The Shadow Local Government Secretary promised town halls a raft of new freedoms including London-style powers of transport and control over money generated by business rates during a campaign visit to Garforth.
But he confirmed Labour would not lift the cap imposed by the Coalition on council tax bills which currently means local authorities wanting an increase of more than two per cent most hold a referendum.
Pledging to retain the cap will prevent the Conservatives accusing Labour of paving the way for tax hikes but will provoke tensions with local government figures, including many in his own party.
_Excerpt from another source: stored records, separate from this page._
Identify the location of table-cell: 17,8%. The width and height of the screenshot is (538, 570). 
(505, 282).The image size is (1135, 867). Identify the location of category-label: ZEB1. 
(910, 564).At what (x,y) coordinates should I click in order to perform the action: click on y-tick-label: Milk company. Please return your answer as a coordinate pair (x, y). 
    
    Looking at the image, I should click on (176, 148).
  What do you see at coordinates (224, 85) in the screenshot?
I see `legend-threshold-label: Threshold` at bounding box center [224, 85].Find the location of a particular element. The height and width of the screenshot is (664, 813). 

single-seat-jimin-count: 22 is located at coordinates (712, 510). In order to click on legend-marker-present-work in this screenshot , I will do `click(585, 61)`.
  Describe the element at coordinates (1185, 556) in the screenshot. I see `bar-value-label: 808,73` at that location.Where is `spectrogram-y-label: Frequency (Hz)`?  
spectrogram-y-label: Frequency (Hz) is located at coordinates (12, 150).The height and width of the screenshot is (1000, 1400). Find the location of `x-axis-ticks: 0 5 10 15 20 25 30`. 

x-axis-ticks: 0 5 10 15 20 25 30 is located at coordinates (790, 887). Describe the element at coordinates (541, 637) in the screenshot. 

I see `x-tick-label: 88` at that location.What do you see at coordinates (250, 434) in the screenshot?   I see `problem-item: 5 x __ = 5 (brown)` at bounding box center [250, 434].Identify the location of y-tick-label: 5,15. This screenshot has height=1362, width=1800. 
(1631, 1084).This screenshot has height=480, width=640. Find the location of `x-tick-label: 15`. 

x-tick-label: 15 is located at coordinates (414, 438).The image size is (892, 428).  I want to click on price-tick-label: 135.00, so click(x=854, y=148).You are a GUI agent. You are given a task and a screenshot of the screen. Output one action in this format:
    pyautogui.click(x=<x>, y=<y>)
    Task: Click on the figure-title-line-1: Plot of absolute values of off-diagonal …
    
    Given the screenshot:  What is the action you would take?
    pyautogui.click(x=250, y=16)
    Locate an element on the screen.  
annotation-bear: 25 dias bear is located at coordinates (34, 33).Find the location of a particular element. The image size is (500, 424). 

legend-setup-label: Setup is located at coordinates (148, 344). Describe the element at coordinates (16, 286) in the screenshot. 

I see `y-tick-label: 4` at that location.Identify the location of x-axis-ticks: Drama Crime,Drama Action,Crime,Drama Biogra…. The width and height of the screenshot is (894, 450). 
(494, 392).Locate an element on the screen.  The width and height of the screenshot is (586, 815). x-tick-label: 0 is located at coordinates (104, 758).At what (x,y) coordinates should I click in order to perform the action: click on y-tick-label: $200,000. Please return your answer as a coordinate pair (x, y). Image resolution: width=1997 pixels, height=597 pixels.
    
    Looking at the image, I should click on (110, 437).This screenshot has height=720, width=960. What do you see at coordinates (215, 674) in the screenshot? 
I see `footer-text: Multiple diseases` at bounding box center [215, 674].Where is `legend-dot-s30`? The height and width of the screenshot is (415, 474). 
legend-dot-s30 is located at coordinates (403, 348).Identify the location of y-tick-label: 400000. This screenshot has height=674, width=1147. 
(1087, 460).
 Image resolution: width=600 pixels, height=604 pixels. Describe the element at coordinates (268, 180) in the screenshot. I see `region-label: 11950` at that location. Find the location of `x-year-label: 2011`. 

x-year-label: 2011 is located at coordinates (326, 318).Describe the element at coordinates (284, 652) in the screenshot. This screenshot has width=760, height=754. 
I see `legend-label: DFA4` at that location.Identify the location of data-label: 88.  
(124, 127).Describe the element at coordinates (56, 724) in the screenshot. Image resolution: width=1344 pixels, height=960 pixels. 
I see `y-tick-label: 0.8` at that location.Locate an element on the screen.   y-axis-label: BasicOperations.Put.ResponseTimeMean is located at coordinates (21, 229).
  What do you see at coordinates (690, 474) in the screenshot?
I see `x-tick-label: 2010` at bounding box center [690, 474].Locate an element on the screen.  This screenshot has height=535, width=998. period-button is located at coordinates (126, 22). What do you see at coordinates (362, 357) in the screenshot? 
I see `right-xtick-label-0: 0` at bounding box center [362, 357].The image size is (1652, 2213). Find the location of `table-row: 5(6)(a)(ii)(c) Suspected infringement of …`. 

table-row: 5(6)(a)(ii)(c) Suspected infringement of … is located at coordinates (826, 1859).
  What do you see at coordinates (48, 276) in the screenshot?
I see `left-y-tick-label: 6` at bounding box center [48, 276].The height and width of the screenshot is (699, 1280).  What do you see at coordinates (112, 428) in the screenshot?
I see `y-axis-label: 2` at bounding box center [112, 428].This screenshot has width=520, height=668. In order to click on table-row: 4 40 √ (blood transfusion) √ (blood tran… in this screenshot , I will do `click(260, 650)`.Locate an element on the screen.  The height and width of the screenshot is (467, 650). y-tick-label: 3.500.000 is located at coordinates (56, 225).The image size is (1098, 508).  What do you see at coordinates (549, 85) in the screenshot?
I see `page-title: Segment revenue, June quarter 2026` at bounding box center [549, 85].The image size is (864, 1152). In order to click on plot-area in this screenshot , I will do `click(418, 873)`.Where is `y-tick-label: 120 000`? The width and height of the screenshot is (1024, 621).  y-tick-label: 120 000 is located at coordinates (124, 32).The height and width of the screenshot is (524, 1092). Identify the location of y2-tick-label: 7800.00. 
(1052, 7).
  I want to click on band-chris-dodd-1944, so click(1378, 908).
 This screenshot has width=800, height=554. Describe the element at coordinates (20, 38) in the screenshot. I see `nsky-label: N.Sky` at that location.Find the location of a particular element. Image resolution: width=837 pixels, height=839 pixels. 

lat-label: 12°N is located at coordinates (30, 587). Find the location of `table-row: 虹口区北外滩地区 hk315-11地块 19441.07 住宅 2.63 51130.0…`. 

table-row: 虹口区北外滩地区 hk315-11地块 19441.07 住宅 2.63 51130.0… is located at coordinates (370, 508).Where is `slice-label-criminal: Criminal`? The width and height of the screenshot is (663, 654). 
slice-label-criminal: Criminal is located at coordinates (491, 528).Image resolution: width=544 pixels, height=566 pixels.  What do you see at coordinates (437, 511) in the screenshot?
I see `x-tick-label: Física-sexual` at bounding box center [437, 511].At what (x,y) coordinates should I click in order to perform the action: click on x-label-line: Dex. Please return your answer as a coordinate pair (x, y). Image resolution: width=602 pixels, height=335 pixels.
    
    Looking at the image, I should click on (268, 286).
Council leaders have argued the cap is undemocratic and town halls should have the freedom to set their rates and be held accountable for their decisions by voters at local elections rather than spending money on organising referendums.
The costs and likely outcome of a referendum has so far put off any council from taking that option.
Asked about the cap on council tax bills today, Mr Benn said: “No we are not going to do that, we are not going to lift that.”
He added: “Finance is very tough for people. There is a cost of living crisis as you may have noticed we have been arguing.
“And in those circumstances, look councils know that is the case, they know how little money some of their constituents have got.
“They know in the case of my constituency I’ve got 1,900 familes hit by the bedroom tax, fundamentally unfair so by the way one other thing we are going to do which will help them is to abolish the bedroom tax.
“No we are not going to change those arrangements but we are going to give that greater fiscal freedom in the form of the 100 per cent retention of business rate income.”
Mr Benn, who is defending his Leeds Central seat at the election, claimed councils serving the poorest areas had been hit hardest by funding cuts under the Coalition pointing to figures suggesting the spending power of Leeds City Council has been cut by £135 per person compared to £42.34 in West Oxfordshire, home of David Cameron’s constituency.
He said: “The Government says ‘we’re all in this together and those with the broadest shoulders should bear the biggest burden’.
“If that is the case why have you done the very opposite when it comes to allocating the money?”
Mr Benn promised fairer funding for councils under a Labour government which would also scrap the ‘new homes bonus’ currently used to reward authorities where houses are built with the money returned to council budgets.
He was in Garforth to campaign with Veronica King, Labour’s candidate for the Elmet and Rothwell constituency currently held by the Conservatives with a majority of 4,521.